AfD-Kandidat in München wegen früheren Mordurteils nicht wählbar
Politik in München: Die AfD und der Mörder
Ein wegen Mordes zu lebenslanger Haft verurteilter 43-Jähriger hat sich in München auf ein Stadtratsmandat beworben. Der Mann lebt zwar in München, ist aufgrund einer laufenden Bewehrung aktuell nicht wählbar. Dies stellte das Wahlamt Münchens während einer Routineprüfung fest und wurde daraufhin von der Liste der AfD gestrichen. Der Ausschluss wurde in einer öffentlichen Sitzung des Wahlausschusses bekannt gegeben. Offiziell wurde lediglich ein „Ausschluss von Wählbarkeit“ genannt.
Der AfD-OB-Kandidat Markus Walbrunn erklärte, der Partei seien sowohl das Verbrechen als auch das Urteil des Landgericht Regensburg aus dem Jahr 2005 zunächst nicht bekannt gewesen. Erst durch Recherchen der Süddeutschen Zeitung habe man davon erfahren. Nach einem Telefonat, in dem der Mann seine Vergangenheit eingeräumt habe, sei es umgehend zu seinem schriftlichen Austritt aus der AfD gekommen. Zuvor habe er den Vorfall heruntergespielt und angegeben „es hätte sich bloß um einen Fall von Körperverletzung gehandelt“.

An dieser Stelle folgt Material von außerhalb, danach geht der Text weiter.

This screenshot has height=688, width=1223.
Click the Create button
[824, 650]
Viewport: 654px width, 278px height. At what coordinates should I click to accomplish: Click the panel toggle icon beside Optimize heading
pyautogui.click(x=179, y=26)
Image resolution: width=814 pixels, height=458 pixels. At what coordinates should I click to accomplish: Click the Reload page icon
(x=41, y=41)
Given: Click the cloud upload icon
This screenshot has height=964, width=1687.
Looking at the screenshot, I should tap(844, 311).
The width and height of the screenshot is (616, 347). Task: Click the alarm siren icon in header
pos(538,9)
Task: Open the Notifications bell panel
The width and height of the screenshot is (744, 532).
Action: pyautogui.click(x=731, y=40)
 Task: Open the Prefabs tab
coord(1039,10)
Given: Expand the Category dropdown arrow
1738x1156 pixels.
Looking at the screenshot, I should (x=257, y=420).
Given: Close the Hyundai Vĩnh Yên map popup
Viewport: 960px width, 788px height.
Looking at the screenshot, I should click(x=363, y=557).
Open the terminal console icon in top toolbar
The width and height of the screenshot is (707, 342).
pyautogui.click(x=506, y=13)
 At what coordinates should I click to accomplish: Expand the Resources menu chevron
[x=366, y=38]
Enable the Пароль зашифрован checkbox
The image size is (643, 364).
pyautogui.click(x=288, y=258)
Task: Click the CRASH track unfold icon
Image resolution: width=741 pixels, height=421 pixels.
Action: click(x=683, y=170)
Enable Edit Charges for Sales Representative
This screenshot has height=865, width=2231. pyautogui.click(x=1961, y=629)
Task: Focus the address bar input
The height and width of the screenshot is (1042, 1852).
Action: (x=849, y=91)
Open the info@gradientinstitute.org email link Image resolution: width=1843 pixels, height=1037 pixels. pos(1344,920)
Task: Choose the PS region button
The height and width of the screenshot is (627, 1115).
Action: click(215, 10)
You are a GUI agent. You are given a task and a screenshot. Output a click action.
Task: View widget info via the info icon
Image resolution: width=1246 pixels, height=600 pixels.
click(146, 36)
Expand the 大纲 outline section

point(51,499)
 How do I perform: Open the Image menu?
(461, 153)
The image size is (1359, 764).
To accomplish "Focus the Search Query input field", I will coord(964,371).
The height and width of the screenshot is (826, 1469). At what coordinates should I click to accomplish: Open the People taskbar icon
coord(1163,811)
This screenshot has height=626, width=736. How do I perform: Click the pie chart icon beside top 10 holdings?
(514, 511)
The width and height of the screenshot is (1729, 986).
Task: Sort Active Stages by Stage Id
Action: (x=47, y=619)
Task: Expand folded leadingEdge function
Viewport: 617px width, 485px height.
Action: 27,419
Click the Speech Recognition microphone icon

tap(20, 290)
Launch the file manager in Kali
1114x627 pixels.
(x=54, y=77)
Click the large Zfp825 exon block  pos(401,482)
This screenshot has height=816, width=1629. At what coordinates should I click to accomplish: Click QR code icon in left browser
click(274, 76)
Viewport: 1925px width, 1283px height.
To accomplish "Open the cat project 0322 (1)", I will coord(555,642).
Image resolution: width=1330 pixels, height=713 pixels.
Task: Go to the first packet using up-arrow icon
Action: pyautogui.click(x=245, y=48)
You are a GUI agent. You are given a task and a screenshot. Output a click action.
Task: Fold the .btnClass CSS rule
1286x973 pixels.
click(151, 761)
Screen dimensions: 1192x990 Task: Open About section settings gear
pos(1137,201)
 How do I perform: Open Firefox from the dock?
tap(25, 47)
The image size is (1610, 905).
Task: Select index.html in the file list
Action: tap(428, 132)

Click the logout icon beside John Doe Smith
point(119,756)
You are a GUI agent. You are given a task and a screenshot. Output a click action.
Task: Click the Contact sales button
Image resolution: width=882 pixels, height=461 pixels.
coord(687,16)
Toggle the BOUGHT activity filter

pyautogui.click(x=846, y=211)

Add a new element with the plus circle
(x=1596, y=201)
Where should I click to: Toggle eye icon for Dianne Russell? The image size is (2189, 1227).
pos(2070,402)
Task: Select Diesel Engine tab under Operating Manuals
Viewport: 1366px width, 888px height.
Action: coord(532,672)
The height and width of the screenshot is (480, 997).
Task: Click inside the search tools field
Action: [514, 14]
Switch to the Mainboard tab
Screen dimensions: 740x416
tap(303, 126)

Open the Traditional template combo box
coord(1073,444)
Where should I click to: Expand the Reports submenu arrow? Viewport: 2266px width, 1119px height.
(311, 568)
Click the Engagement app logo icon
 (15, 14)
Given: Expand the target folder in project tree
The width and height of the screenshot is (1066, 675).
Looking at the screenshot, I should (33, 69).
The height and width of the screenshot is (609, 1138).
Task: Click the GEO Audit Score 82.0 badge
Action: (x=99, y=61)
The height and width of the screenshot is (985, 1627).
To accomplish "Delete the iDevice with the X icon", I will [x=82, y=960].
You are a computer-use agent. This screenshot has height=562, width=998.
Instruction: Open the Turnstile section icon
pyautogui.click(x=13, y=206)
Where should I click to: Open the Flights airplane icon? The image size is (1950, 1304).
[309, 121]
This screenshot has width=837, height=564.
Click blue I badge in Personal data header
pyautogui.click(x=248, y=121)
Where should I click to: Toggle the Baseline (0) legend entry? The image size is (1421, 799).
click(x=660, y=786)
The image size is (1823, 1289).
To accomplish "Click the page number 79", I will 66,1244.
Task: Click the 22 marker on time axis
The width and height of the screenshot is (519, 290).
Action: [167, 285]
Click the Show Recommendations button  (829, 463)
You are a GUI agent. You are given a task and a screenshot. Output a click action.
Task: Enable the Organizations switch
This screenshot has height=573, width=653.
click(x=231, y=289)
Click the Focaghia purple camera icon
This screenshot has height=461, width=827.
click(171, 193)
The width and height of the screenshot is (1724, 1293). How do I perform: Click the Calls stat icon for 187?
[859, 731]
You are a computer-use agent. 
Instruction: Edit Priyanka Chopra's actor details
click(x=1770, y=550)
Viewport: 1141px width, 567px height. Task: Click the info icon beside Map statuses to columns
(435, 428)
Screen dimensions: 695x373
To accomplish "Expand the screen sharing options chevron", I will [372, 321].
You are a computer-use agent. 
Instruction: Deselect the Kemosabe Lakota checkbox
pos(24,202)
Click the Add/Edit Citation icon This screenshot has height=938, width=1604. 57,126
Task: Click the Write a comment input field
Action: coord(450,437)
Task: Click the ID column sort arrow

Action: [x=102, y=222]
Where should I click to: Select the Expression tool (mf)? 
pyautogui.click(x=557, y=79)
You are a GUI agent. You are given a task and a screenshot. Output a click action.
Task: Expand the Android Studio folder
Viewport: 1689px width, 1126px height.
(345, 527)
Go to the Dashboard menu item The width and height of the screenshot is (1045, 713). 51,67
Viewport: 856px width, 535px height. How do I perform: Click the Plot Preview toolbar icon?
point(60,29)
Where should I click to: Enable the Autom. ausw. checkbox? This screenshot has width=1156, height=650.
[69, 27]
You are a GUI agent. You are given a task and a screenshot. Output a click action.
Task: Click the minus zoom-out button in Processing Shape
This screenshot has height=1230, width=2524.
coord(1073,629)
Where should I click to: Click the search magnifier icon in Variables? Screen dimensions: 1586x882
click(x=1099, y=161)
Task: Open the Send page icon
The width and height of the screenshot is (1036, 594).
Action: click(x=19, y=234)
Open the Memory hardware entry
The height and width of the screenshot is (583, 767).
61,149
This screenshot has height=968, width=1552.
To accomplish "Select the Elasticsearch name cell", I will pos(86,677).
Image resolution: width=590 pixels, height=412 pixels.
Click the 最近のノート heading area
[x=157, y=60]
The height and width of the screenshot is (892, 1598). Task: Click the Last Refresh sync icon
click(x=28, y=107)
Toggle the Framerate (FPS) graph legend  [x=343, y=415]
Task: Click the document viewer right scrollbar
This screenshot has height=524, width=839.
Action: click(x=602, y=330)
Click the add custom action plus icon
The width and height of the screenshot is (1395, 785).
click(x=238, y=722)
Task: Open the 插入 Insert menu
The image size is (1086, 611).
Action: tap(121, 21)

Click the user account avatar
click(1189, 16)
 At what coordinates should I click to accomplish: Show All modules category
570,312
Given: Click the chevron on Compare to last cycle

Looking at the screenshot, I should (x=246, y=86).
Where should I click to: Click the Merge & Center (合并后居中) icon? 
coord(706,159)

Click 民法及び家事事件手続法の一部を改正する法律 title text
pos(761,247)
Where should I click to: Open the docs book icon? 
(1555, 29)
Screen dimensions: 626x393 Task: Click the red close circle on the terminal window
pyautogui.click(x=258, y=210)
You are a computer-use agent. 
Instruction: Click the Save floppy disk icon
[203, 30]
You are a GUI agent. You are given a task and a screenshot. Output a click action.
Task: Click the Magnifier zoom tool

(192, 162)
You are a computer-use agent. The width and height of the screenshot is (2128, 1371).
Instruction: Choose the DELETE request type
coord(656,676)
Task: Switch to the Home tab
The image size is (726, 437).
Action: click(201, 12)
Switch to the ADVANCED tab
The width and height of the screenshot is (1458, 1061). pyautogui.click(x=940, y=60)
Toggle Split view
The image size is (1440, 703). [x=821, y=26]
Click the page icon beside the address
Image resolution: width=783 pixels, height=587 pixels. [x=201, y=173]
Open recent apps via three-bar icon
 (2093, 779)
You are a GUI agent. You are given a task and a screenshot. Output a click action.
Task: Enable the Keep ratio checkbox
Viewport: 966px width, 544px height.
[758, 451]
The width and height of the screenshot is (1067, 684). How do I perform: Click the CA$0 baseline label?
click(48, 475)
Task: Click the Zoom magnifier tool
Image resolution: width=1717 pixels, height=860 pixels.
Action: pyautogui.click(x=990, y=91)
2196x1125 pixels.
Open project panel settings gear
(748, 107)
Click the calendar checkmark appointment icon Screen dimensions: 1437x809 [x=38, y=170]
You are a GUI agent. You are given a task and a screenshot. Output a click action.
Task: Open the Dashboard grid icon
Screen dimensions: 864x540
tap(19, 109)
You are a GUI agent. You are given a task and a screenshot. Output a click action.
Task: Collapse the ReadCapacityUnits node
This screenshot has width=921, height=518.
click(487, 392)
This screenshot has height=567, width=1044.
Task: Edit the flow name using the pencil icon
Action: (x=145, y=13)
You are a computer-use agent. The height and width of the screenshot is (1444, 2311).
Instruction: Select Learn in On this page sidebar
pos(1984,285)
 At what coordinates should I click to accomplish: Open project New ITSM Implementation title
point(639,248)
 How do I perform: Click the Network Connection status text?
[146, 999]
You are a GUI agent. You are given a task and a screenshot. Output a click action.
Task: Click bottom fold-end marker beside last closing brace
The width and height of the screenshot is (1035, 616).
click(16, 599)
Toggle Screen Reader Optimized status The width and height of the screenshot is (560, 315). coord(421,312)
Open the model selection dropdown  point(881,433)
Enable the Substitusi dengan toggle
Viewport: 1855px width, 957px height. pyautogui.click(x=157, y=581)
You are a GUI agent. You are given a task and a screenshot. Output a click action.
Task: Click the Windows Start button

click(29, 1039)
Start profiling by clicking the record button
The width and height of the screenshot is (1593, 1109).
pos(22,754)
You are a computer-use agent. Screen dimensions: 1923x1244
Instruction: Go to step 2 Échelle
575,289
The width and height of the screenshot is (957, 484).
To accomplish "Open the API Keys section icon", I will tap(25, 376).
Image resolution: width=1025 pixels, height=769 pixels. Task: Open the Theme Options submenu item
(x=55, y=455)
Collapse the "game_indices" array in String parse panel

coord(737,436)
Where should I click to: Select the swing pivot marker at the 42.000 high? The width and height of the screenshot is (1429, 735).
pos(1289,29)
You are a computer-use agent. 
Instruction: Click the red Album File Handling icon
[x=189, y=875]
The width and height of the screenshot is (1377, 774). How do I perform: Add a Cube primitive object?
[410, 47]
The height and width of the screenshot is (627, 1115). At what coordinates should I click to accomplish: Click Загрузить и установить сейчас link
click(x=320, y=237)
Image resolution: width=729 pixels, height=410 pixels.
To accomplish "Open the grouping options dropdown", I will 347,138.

Nach den Feststellungen des Landgerichts hatte der Mann Anfang 2004 seine über 85-jährige Nachbarin erdrosselt und die Tat später gestanden. 2005 wurde er zu lebenslanger Haft verurteilt, im März 2021 jedoch unter Bewährung entlassen. Das damit verbundene Wahlverbot gilt noch bis fünf Jahre nach Ende der Bewährung, die Ende März 2026 ausläuft. Der Mann stand weit hinten auf der AfD-Liste und galt als reiner „Listenfüller“, eine Wahl in den Stadtrat wäre ohnehin sehr unwahrscheinlich gewesen.
Die AfD verteidigte den Vorfall damit, dass der 43-Jährige erst im Februar 2025 in die Partei eingetreten sei, unauffällig gewesen sei und lediglich an einzelnen Parteiveranstaltungen teilgenommen habe. Eine gesonderte Überprüfung der Kandidatinnen und Kandidaten auf der Liste habe es laut Walbrunn nicht gegeben, da diese ohnehin durch das Kreisverwaltungsreferat erfolge. „Den Eindruck eines Gewalttäters vermittelte er zu keinem Zeitpunkt“, erklärte Walbrunn.